_What is required_.
Convert the data between the lines holding "Viewport: 713px width, 521px" and "click(688, 328)", inclusive, into a two-column CSV with the columns instruction and response. Give one row per entry, put each field in quotes, replace line breaks with spaces, and omit the pictures.

_Records for the exercise_.
+ + +
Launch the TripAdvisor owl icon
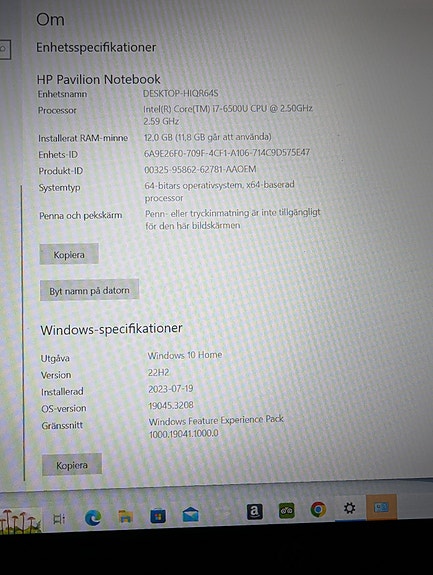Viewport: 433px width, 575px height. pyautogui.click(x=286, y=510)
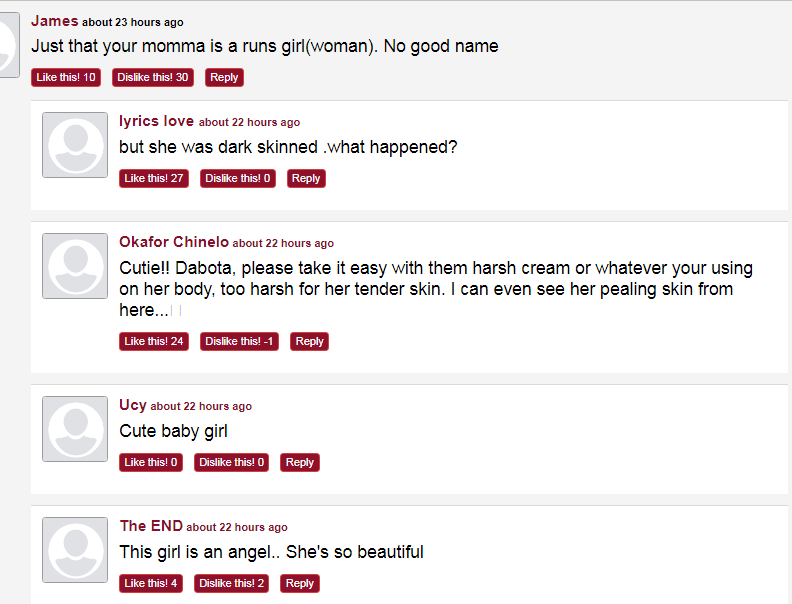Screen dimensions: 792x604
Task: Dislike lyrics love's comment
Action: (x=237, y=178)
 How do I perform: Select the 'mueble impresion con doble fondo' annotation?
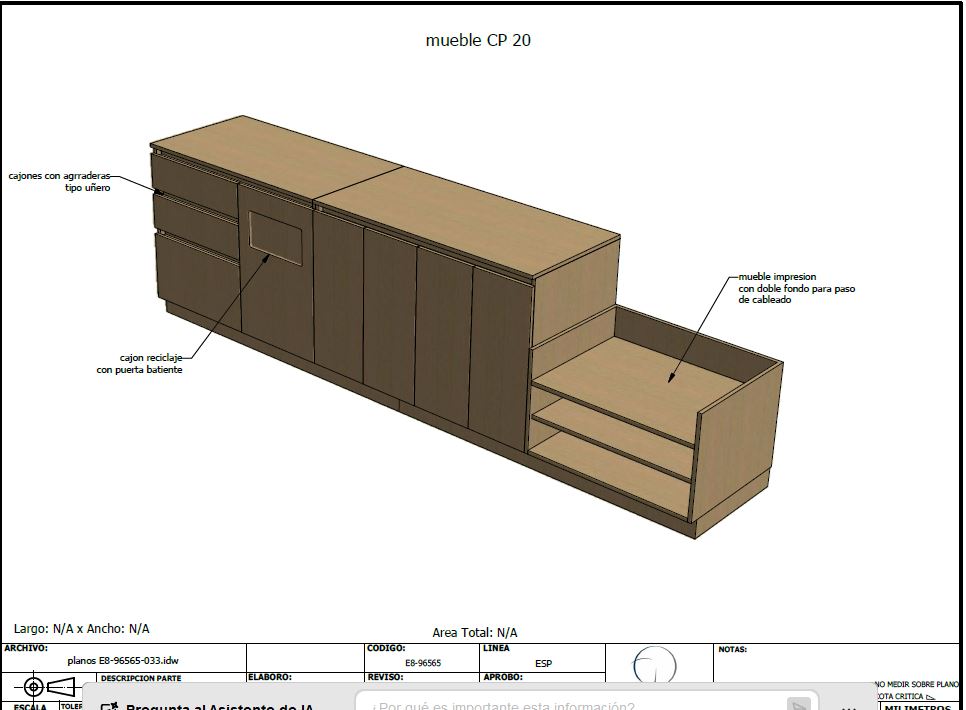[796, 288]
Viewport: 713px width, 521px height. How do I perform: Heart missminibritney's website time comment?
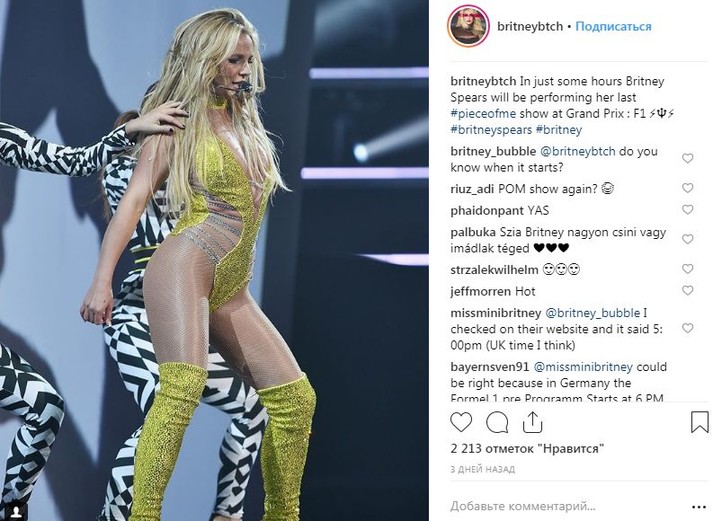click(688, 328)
+ + +
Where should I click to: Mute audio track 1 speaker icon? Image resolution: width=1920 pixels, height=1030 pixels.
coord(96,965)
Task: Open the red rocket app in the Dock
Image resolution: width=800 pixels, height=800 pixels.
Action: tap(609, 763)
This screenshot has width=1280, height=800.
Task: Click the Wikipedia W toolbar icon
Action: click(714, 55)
+ + +
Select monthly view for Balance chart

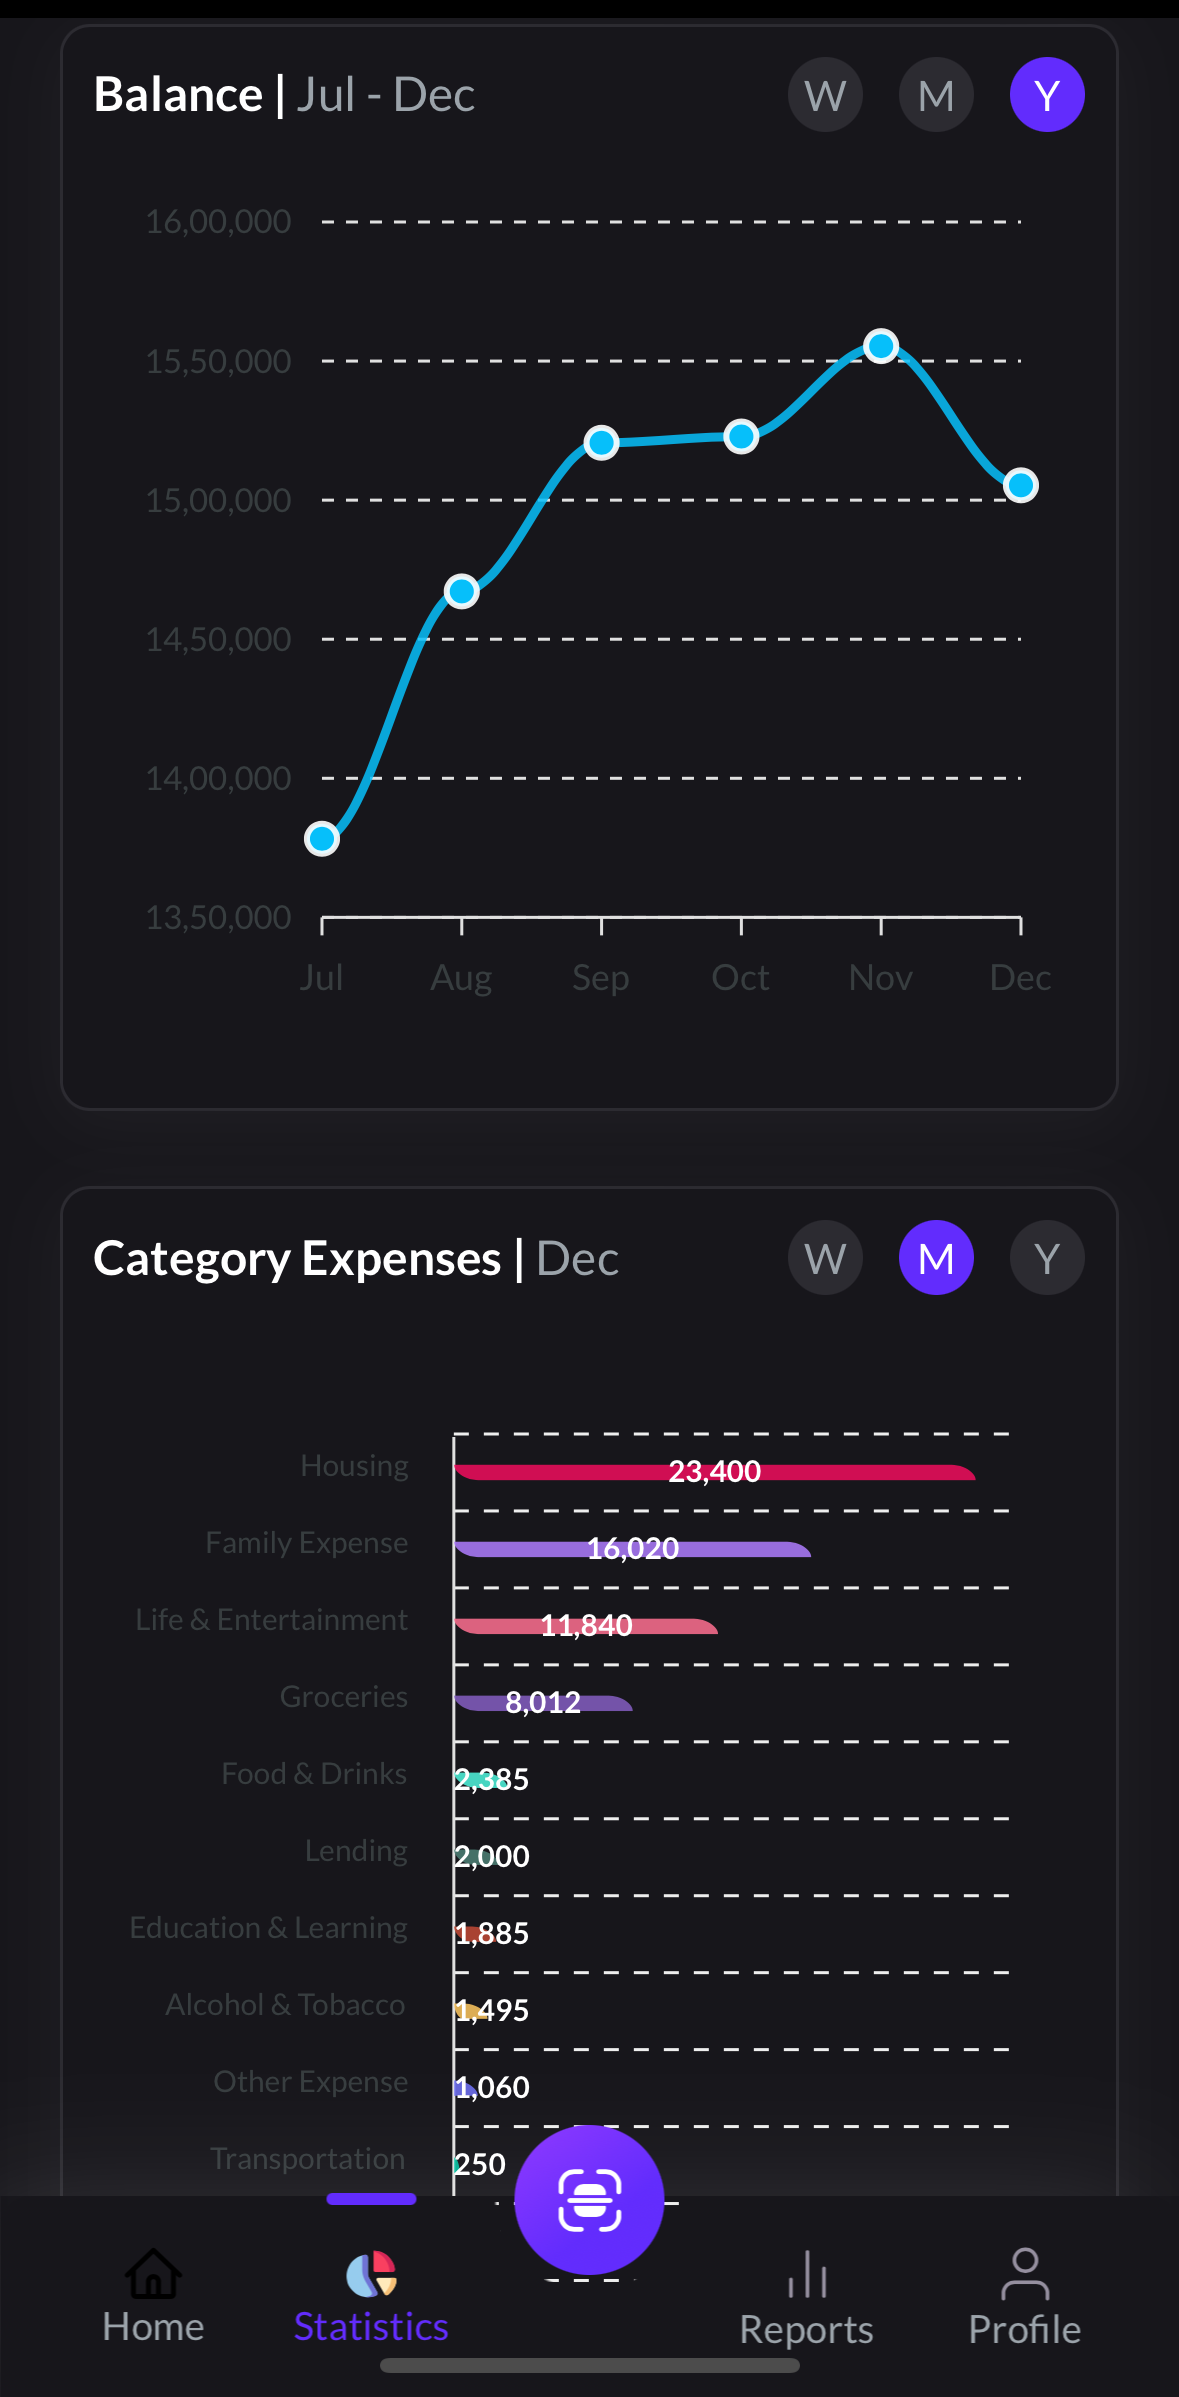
+ + +
_Task response_.
instruction,response
"Viewport: 713px width, 521px height. How do I perform: Heart missminibritney's website time comment?","click(688, 328)"